→ **Stored data entries**:
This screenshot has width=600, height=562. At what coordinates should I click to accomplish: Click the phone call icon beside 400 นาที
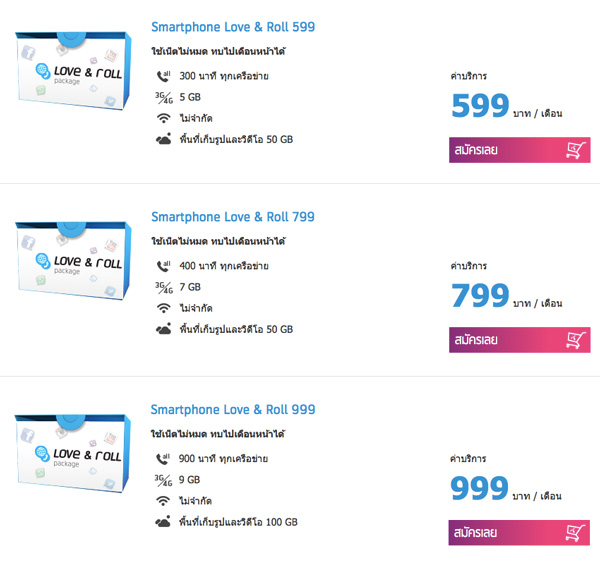(x=164, y=266)
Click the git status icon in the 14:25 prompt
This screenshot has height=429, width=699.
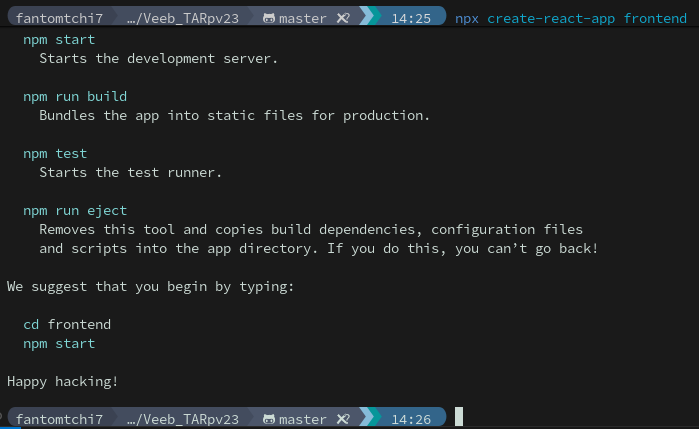tap(343, 19)
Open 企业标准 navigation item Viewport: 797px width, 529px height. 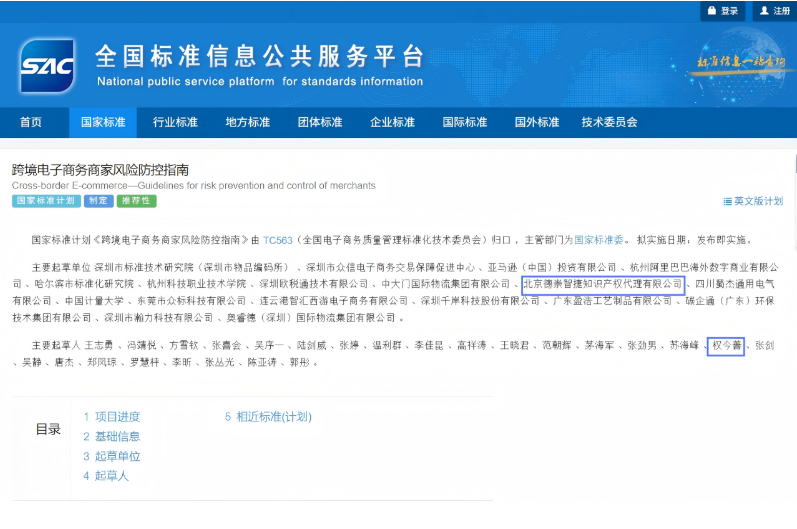click(392, 122)
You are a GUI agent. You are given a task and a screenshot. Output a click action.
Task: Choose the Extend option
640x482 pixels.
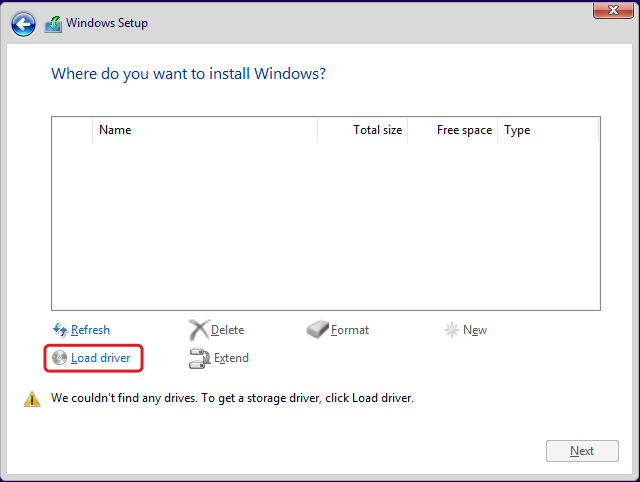[231, 358]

→ **ABOUT THIS TASK**:
The lines from the one containing "You are a GUI" through the last line of the data above are to be transcribed exactly, both included, with all pictures left out.

→ **WRITTEN RESPONSE**:
You are a GUI agent. You are given a task and a screenshot. Output a click action.
Task: Choose the Extend option
640x482 pixels.
[231, 358]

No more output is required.